___ Extracted text ___

That's not to say that it isn't an issue anymore though.

I don't think we've solved the perceived burnout problem by giving people a few extra days off here and there. Fundamentally, I think burnout comes about as a result of a combination of high expectations and high load, and if we don't meaningfully change either of those things, all the days off in the world aren't going to help.

There are still plenty of ways we could change how we operate to make burnout less likely to occur. In order to do that though, we need to understand more about it's causes.

And that means hypotheses!

One such hypothesis is that, for engineers, feature leading is a meaningful contributor to burnout.

Like Intelligence Stuff

What's feature leading you might ask?

At its core, it's all about being responsible for the delivery of a project that is of a meaningful size. A piece of work that is bigger than a few weeks worth of effort, but probably smaller than a couple of quarters.

It's a hat that engineers frequently wear at Atlassian, because while we do have product managers and program managers and engineering managers and manager managers, the responsibility for feature leading is seen as a good way for engineers to exhibit leadership and drive outcomes.

But feature leading comes with quite a few responsibilities.

The first responsibility of a feature lead is to clarify the problem being solved by the project. They don't necessarily have to come up with a problem from thin air, but they do need to take a rough problem/solution space and define it more clearly.

The second responsibility of a feature lead is to actually contribute to the project directly. For most of the projects that engineers feature lead, this means engineering a software solution. You know, delivering incremental functionality according to some sort of plan.

Not all of the work should be done directly by the feature lead though, that is a one person project and is widely regarded as a terrible idea.

This adds another responsibility to the mix, which is to organise work for others to deliver, such that said work is aligned with the desired outcomes of the project.

This isn't a trivial task.

Breaking down a large piece of work such that you can do it personally is one thing, but breaking it down such that others can contribute is vastly more complicated.

But wait, there's more!

On top of the things I've already mentioned, a feature lead has to keep stakeholders updated as to the current progress of the project. This means that they must have a good handle on milestones or success criteria and be able to critically evaluate their current state. The corollary here is that they also need to keep across any developments outside of the project, not only emitting meaningful information, but ingesting it as well.

___ Data block ___

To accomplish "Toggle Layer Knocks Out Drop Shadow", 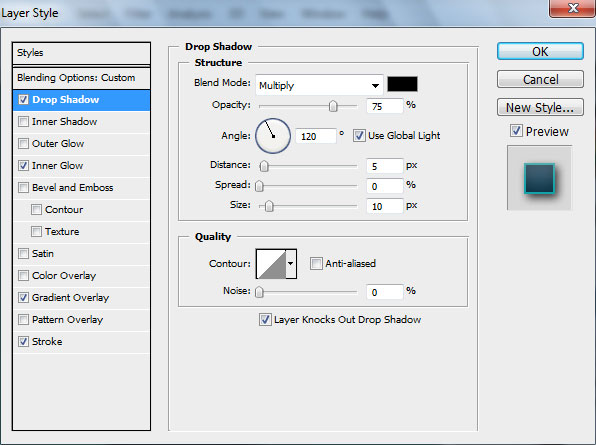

___

▶ Objectives:
A: List every responsibility of a feature lead that the passage on feature leading and burnout names.
B: Using the passage on feature leading and burnout, state whether each statement agrees with it, and support each answer with the deciding words quoted from the passage.
(i) The work a feature lead is responsible for is larger than a few weeks of effort.
(ii) The author believes extra days off have solved the burnout problem.
(iii) A feature lead must come up with the project's problem entirely from nothing.
C: In the passage on feature leading and burnout, what combination does the author believe burnout comes about from?

▶ Results of the exercise:
A:
- Clarifying the problem being solved by the project
- Contributing to the project directly
- Organizing work for others to deliver so that it aligns with the project's desired outcomes
- Keeping stakeholders updated on the project's current progress

B:
(i) Yes: "A piece of work that is bigger than a few weeks worth of effort"
(ii) No: "I don't think we've solved the perceived burnout problem by giving people a few extra days off here and there."
(iii) No: "They don't necessarily have to come up with a problem from thin air"

C: A combination of high expectations and high load.